→ SUPPLIED DATA:
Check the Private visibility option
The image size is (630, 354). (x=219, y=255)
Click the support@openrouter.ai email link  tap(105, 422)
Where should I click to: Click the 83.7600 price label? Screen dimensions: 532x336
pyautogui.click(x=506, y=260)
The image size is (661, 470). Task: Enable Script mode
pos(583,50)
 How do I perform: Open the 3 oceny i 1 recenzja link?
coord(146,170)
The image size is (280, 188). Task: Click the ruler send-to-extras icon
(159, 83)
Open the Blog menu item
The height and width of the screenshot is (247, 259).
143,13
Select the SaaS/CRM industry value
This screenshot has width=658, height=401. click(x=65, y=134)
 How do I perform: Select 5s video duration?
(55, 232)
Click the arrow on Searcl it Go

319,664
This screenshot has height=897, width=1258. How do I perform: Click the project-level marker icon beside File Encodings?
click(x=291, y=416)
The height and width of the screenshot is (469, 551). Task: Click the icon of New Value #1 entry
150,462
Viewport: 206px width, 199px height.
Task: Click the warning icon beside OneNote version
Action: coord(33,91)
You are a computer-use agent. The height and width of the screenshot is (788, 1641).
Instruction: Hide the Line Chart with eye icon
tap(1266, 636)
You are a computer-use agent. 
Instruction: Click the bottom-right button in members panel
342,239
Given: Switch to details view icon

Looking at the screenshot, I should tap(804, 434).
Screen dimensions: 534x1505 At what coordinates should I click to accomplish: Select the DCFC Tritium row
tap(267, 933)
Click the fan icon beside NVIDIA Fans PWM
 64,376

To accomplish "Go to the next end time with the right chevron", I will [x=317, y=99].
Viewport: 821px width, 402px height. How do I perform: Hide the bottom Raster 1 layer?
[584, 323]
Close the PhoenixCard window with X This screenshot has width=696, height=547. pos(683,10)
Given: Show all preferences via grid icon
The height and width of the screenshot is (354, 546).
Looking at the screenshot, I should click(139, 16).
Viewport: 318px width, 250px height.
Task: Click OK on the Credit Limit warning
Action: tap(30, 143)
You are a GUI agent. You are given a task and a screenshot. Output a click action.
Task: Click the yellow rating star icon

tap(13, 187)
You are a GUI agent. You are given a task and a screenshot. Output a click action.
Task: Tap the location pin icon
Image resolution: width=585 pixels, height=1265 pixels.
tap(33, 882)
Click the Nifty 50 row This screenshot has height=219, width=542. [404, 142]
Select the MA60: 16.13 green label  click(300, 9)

→ ABOUT THIS EXERCISE: Give back each line above precisely as it stands.

→ ANSWER TO THIS PROBLEM:
Check the Private visibility option
The image size is (630, 354). (x=219, y=255)
Click the support@openrouter.ai email link  tap(105, 422)
Where should I click to: Click the 83.7600 price label? Screen dimensions: 532x336
pyautogui.click(x=506, y=260)
The image size is (661, 470). Task: Enable Script mode
pos(583,50)
 How do I perform: Open the 3 oceny i 1 recenzja link?
coord(146,170)
The image size is (280, 188). Task: Click the ruler send-to-extras icon
(159, 83)
Open the Blog menu item
The height and width of the screenshot is (247, 259).
143,13
Select the SaaS/CRM industry value
This screenshot has width=658, height=401. click(x=65, y=134)
 How do I perform: Select 5s video duration?
(55, 232)
Click the arrow on Searcl it Go

319,664
This screenshot has height=897, width=1258. How do I perform: Click the project-level marker icon beside File Encodings?
click(x=291, y=416)
The height and width of the screenshot is (469, 551). Task: Click the icon of New Value #1 entry
150,462
Viewport: 206px width, 199px height.
Task: Click the warning icon beside OneNote version
Action: coord(33,91)
You are a computer-use agent. The height and width of the screenshot is (788, 1641).
Instruction: Hide the Line Chart with eye icon
tap(1266, 636)
You are a computer-use agent. 
Instruction: Click the bottom-right button in members panel
342,239
Given: Switch to details view icon

Looking at the screenshot, I should tap(804, 434).
Screen dimensions: 534x1505 At what coordinates should I click to accomplish: Select the DCFC Tritium row
tap(267, 933)
Click the fan icon beside NVIDIA Fans PWM
 64,376

To accomplish "Go to the next end time with the right chevron", I will [x=317, y=99].
Viewport: 821px width, 402px height. How do I perform: Hide the bottom Raster 1 layer?
[584, 323]
Close the PhoenixCard window with X This screenshot has width=696, height=547. pos(683,10)
Given: Show all preferences via grid icon
The height and width of the screenshot is (354, 546).
Looking at the screenshot, I should click(139, 16).
Viewport: 318px width, 250px height.
Task: Click OK on the Credit Limit warning
Action: tap(30, 143)
You are a GUI agent. You are given a task and a screenshot. Output a click action.
Task: Click the yellow rating star icon

tap(13, 187)
You are a GUI agent. You are given a task and a screenshot. Output a click action.
Task: Tap the location pin icon
Image resolution: width=585 pixels, height=1265 pixels.
tap(33, 882)
Click the Nifty 50 row This screenshot has height=219, width=542. [404, 142]
Select the MA60: 16.13 green label  click(300, 9)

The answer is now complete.